La NRL (Nouvelle Route du Littoral) fera encore débat ce vendredi matin en session plénière de la Région même s’il n’y a rien de nouveau. Le montant des contentieux, près d’un milliard d’euros, est connu depuis quelques temps déjà. Mais avant d’entrer dans le vif du sujet, je voudrais commencer par un coup de chapeau aux policiers municipaux de Saint-Pierre qui, hier, jeudi 2 novembre, aux environs de 17 heures, ont interpellé un individu d’une quarantaine d’années. Un homme armé d’une machette qui courrait après un collégien, rue Babet pour lui voler son sac. Grâce à l’intervention rapide des policiers municipaux, cet individu a pu être appréhendé. Une plainte sera déposée auprès de la police nationale, cette fois, par les parents du gamin.

On passe à la politique à présent. Plus précisément à la session plénière de la Région Réunion qui se déroulera ce vendredi matin, 3 novembre. Les conseillers régionaux de la majorité n’iront évidemment pas jusqu’à se crêper le chignon en dépit des tensions post-sénatoriales, mais le débat risque malgré tout d’être relativement animé sur certains points. Je pense notamment à la NRL (Nouvelle Route du Littoral) et les contentieux Multinationales/Région. Il sera en effet question des orientations budgétaires pour lesquelles, comme le veut la loi, les élus ne sont pas appelés à voter mais à débattre, ainsi que d’autres dossiers comme la NRL, le traitement des déchets….

***

Dressez la liste des sujets que l'extrait fourni annonce pour la session plénière de la Région Réunion du vendredi 3 novembre.

SEGMENT DE DONNÉES →
***

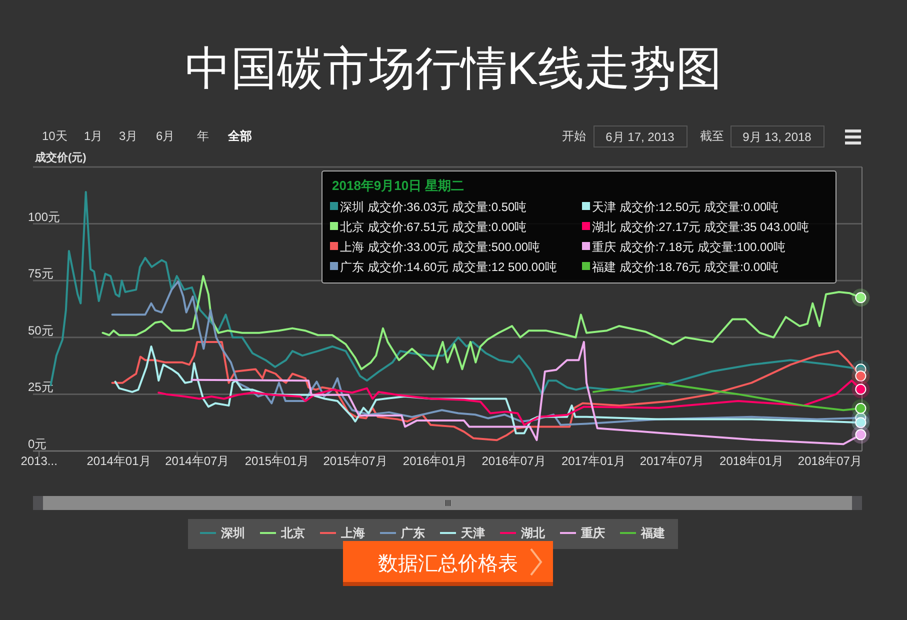 Image resolution: width=907 pixels, height=620 pixels. Describe the element at coordinates (448, 267) in the screenshot. I see `annotation: 广东 成交价:14.60元 成交量:12 500.00吨` at that location.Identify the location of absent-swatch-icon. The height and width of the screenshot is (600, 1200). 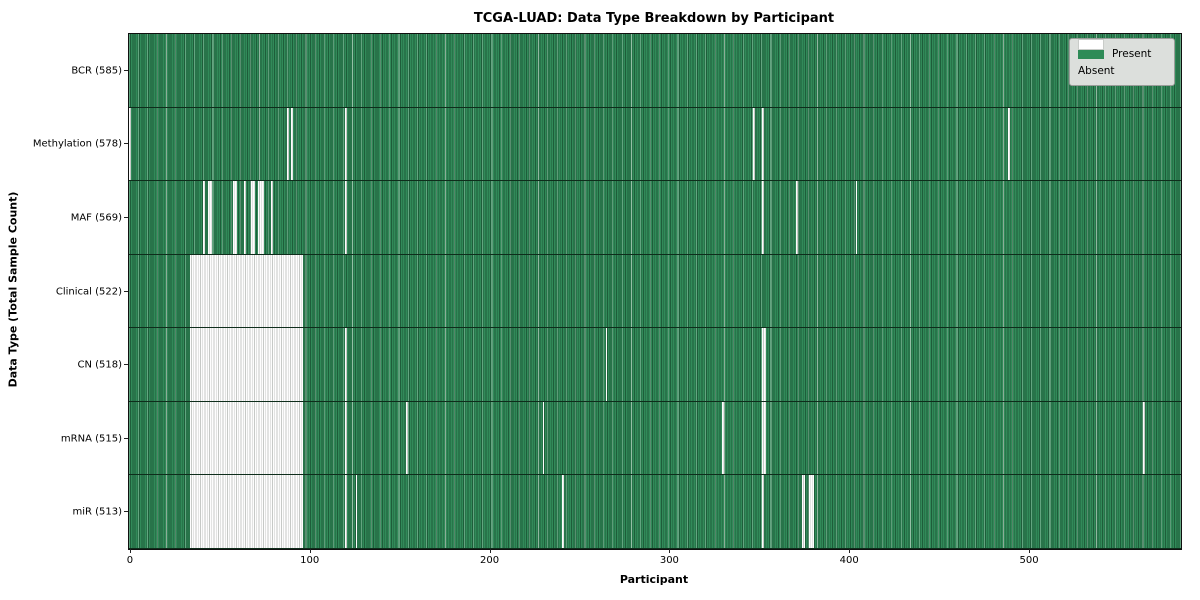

***

RÉSULTAT →
- La NRL (Nouvelle Route du Littoral)
- Les contentieux Multinationales/Région
- Les orientations budgétaires
- Le traitement des déchets